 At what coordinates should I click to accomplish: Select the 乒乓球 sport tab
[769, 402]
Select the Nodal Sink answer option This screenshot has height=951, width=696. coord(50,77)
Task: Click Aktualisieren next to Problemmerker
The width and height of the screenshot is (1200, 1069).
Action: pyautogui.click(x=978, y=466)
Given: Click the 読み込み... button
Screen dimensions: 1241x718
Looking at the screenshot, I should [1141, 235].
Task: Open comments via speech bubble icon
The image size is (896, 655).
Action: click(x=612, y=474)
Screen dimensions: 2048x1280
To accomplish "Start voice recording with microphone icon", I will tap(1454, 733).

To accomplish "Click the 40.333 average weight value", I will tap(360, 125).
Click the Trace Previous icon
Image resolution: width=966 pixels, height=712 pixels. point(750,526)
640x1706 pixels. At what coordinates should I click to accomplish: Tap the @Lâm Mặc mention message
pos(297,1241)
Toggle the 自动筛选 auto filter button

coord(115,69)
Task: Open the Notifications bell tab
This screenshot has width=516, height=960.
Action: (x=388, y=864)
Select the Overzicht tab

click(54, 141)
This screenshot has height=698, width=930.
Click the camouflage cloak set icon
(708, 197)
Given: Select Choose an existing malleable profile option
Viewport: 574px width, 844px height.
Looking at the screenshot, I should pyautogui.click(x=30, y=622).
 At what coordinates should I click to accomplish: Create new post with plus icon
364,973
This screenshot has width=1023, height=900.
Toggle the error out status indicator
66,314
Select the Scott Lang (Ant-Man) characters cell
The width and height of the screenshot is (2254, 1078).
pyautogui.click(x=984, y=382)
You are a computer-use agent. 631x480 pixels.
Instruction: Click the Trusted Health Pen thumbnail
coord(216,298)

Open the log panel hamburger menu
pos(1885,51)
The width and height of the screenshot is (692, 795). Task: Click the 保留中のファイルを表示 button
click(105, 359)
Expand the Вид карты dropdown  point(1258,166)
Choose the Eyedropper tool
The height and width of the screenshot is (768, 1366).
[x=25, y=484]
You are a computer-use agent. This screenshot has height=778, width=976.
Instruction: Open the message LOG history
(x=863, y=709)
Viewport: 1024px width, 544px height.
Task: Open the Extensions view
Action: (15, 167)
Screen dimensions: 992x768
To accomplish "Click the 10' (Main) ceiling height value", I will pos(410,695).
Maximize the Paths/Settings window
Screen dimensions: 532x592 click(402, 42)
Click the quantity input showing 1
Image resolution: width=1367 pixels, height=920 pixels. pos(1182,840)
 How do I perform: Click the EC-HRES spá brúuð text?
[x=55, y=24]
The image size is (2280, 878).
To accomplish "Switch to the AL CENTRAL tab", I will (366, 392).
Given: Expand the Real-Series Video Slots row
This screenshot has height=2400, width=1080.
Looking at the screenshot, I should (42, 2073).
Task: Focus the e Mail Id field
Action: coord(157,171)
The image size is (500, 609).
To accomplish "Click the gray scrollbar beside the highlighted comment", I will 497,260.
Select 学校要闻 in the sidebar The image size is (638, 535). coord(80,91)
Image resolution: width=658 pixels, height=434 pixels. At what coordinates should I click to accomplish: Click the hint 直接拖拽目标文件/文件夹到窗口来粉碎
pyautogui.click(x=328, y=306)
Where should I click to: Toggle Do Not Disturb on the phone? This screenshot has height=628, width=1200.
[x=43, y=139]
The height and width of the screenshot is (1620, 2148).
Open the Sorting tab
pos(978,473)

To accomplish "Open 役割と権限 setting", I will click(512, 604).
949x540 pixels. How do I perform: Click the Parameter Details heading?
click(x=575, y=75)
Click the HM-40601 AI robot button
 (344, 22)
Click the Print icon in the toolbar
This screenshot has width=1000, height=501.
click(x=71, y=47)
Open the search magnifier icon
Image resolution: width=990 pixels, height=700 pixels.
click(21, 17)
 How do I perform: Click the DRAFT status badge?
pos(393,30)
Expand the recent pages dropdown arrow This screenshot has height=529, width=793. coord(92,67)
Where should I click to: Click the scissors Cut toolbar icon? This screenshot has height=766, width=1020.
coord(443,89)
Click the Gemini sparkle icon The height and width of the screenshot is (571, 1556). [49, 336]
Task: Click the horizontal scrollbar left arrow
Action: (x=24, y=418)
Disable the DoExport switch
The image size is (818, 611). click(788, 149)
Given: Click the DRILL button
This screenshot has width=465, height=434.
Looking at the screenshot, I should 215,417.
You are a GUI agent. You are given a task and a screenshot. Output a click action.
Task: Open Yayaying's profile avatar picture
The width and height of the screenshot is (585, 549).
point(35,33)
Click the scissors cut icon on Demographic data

━━━━━━

The material must be transcribed exactly, down to the last line.

■ TASK RESULT ■
 At what coordinates should I click to accomplish: Select the 乒乓球 sport tab
[769, 402]
Select the Nodal Sink answer option This screenshot has height=951, width=696. coord(50,77)
Task: Click Aktualisieren next to Problemmerker
The width and height of the screenshot is (1200, 1069).
Action: pyautogui.click(x=978, y=466)
Given: Click the 読み込み... button
Screen dimensions: 1241x718
Looking at the screenshot, I should [1141, 235].
Task: Open comments via speech bubble icon
The image size is (896, 655).
Action: click(x=612, y=474)
Screen dimensions: 2048x1280
To accomplish "Start voice recording with microphone icon", I will tap(1454, 733).

To accomplish "Click the 40.333 average weight value", I will tap(360, 125).
Click the Trace Previous icon
Image resolution: width=966 pixels, height=712 pixels. point(750,526)
640x1706 pixels. At what coordinates should I click to accomplish: Tap the @Lâm Mặc mention message
pos(297,1241)
Toggle the 自动筛选 auto filter button

coord(115,69)
Task: Open the Notifications bell tab
This screenshot has width=516, height=960.
Action: (x=388, y=864)
Select the Overzicht tab

click(54, 141)
This screenshot has height=698, width=930.
Click the camouflage cloak set icon
(708, 197)
Given: Select Choose an existing malleable profile option
Viewport: 574px width, 844px height.
Looking at the screenshot, I should pyautogui.click(x=30, y=622).
 At what coordinates should I click to accomplish: Create new post with plus icon
364,973
This screenshot has width=1023, height=900.
Toggle the error out status indicator
66,314
Select the Scott Lang (Ant-Man) characters cell
The width and height of the screenshot is (2254, 1078).
pyautogui.click(x=984, y=382)
You are a computer-use agent. 631x480 pixels.
Instruction: Click the Trusted Health Pen thumbnail
coord(216,298)

Open the log panel hamburger menu
pos(1885,51)
The width and height of the screenshot is (692, 795). Task: Click the 保留中のファイルを表示 button
click(105, 359)
Expand the Вид карты dropdown  point(1258,166)
Choose the Eyedropper tool
The height and width of the screenshot is (768, 1366).
[x=25, y=484]
You are a computer-use agent. This screenshot has height=778, width=976.
Instruction: Open the message LOG history
(x=863, y=709)
Viewport: 1024px width, 544px height.
Task: Open the Extensions view
Action: (15, 167)
Screen dimensions: 992x768
To accomplish "Click the 10' (Main) ceiling height value", I will pos(410,695).
Maximize the Paths/Settings window
Screen dimensions: 532x592 click(402, 42)
Click the quantity input showing 1
Image resolution: width=1367 pixels, height=920 pixels. pos(1182,840)
 How do I perform: Click the EC-HRES spá brúuð text?
[x=55, y=24]
The image size is (2280, 878).
To accomplish "Switch to the AL CENTRAL tab", I will (366, 392).
Given: Expand the Real-Series Video Slots row
This screenshot has height=2400, width=1080.
Looking at the screenshot, I should (42, 2073).
Task: Focus the e Mail Id field
Action: coord(157,171)
The image size is (500, 609).
To accomplish "Click the gray scrollbar beside the highlighted comment", I will 497,260.
Select 学校要闻 in the sidebar The image size is (638, 535). coord(80,91)
Image resolution: width=658 pixels, height=434 pixels. At what coordinates should I click to accomplish: Click the hint 直接拖拽目标文件/文件夹到窗口来粉碎
pyautogui.click(x=328, y=306)
Where should I click to: Toggle Do Not Disturb on the phone? This screenshot has height=628, width=1200.
[x=43, y=139]
The height and width of the screenshot is (1620, 2148).
Open the Sorting tab
pos(978,473)

To accomplish "Open 役割と権限 setting", I will click(512, 604).
949x540 pixels. How do I perform: Click the Parameter Details heading?
click(x=575, y=75)
Click the HM-40601 AI robot button
 (344, 22)
Click the Print icon in the toolbar
This screenshot has width=1000, height=501.
click(x=71, y=47)
Open the search magnifier icon
Image resolution: width=990 pixels, height=700 pixels.
click(21, 17)
 How do I perform: Click the DRAFT status badge?
pos(393,30)
Expand the recent pages dropdown arrow This screenshot has height=529, width=793. coord(92,67)
Where should I click to: Click the scissors Cut toolbar icon? This screenshot has height=766, width=1020.
coord(443,89)
Click the Gemini sparkle icon The height and width of the screenshot is (571, 1556). [49, 336]
Task: Click the horizontal scrollbar left arrow
Action: (x=24, y=418)
Disable the DoExport switch
The image size is (818, 611). click(788, 149)
Given: Click the DRILL button
This screenshot has width=465, height=434.
Looking at the screenshot, I should 215,417.
You are a GUI agent. You are given a task and a screenshot. Output a click action.
Task: Open Yayaying's profile avatar picture
The width and height of the screenshot is (585, 549).
point(35,33)
Click the scissors cut icon on Demographic data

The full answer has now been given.